В глубоком, по пояс, снегу, оставляя за собой тонкий кровавый след от босых, изодранных в кровь ног, ползла женщина в рваной тюремной робе. Звали её Вера Кольцова, тридцать два года, осуждённая Иркутским областным судом на двенадцать лет строгого режима за убийство мужа. Одиннадцать дней назад, во время этапирования из одной колонии в другую, она воспользовалась тем, что конвой остановил «воронок» у обочины, и в неразберихе с заглохшим двигателем рванула в тайгу. За ней пустили собак, но к ночи поднялась метель, и след потеряли. Все были уверены, что беглянка уже мертва.
Одиннадцать дней она брела на восток, не зная зачем и куда. Питалась корой лиственницы, мёрзлой брусникой из-под снега, кедровыми орешками, выскребая их из шишек заиндевелыми пальцами. Силы таяли. На последних днях у неё начались слуховые галлюцинации: ей мерещился голос мужа, того самого, которого она ударила сковородой в висок после семи лет побоев. Голос говорил спокойно, почти ласково: «Ложись, Верочка. Ну ложись же. Тут мягко».
Она падала, поднималась, снова падала. А потом просто перестала вставать. Лицо ткнулось в снег, и снег этот показался ей тёплым, как пуховая подушка из родительского дома в Черемхово.
В то же утро на склоне горы, в полутораста километрах от ближайшего человеческого жилья, лесник Пётр Андреевич Сташевский, пятидесяти четырёх лет от роду, обходил с биноклем свой обычный квадрат. Десять лет он жил один на кордоне «Каменный ключ» — после того, как в две тысячи седьмом похоронил жену Людмилу и шестилетнего сына Тимошу. Грузовик на трассе Иркутск–Усть-Ордынский, пьяный водитель, заснеженная обочина. Пётр вернулся домой с двух похорон, продал квартиру, отдал деньги тёще и ушёл в лес. Не от людей — от себя. От зеркал, в которых отражался человек, не сумевший в нужный день оказаться за рулём вместо жены.
В то декабрьское утро его бинокль зацепил тёмное пятно посреди белого склона. Сначала он подумал — соболь подранил кабаргу. Потом разглядел руку. Тонкую женскую руку с разжатыми пальцами.
Он спустился туда на лыжах за сорок минут. Перевернул тело, увидел синие губы, коротко остриженный затылок с неровно отросшим ёжиком волос, ватник с тюремной нашивкой. Пульс на шее едва прощупывался — одно слабое биение в десять секунд.

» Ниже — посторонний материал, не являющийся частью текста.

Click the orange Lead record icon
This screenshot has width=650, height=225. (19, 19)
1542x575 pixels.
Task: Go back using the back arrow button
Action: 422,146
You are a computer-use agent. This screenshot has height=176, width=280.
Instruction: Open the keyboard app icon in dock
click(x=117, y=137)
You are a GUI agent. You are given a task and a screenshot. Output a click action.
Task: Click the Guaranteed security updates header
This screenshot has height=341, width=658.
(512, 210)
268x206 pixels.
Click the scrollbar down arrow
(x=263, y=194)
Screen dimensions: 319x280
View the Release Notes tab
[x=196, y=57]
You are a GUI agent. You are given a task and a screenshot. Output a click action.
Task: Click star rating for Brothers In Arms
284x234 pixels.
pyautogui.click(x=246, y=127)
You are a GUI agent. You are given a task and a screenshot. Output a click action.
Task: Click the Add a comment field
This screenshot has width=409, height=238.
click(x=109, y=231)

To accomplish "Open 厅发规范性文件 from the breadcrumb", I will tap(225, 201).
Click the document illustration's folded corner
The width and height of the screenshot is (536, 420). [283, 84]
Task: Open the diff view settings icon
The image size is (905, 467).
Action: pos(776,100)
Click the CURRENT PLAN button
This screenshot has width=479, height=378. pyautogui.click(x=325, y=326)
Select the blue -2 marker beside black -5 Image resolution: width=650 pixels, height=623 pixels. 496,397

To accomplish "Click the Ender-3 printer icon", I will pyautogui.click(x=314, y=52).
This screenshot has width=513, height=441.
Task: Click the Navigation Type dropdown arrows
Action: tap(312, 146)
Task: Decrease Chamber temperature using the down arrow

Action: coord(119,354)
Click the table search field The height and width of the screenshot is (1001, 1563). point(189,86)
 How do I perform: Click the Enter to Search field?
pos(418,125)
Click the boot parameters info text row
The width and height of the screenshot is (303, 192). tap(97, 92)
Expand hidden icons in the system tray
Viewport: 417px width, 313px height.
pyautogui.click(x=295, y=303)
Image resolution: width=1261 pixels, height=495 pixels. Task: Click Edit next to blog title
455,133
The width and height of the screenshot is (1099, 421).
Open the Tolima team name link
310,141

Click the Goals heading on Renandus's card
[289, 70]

Пётр Андреевич стоял над ней ровно столько, сколько нужно человеку, чтобы решить главное в своей жизни. Он понимал ясно: спрячет — получит по статье триста шестнадцатой не меньше двух лет. Сообщит — на вертолёте её заберут только через сутки, к тому времени она уже остынет. Оставит здесь — умрёт через час.
Он наклонился, поднял её на руки — она оказалась лёгкой, как охапка валежника, — и понёс наверх. Всю дорогу он почему-то говорил с ней вслух, как с собакой или с лошадью: «Ну держись, девонька, держись, ещё чуть-чуть, видишь, труба дымит, это печка моя, печка добрая…»
В избушке он раздел её догола перед печью — стесняться было некогда и некому. Растёр спиртом, обернул в овчину, влил в зубы тёплой воды с мёдом. Пальцы на ногах были чёрные. Один, мизинец на правой ступне, пришлось отнять ножом, прокипячённым в чайнике, — иначе пошла бы гангрена. Он делал это, стиснув зубы, и шептал: «Прости, девонька, прости, не умею я по-другому».
Очнулась Вера на третий день. Увидела бревенчатый потолок, керосиновую лампу, бородатого мужика, чинящего у окна капкан. Первое, что она сделала, — поползла к двери. Он не остановил. Сказал только, не поднимая головы:
— Снаружи минус сорок один. Босиком — четыре минуты до обморожения, восемь до смерти. Сапог твоего размера у меня нет. Дверь не заперта. Решай.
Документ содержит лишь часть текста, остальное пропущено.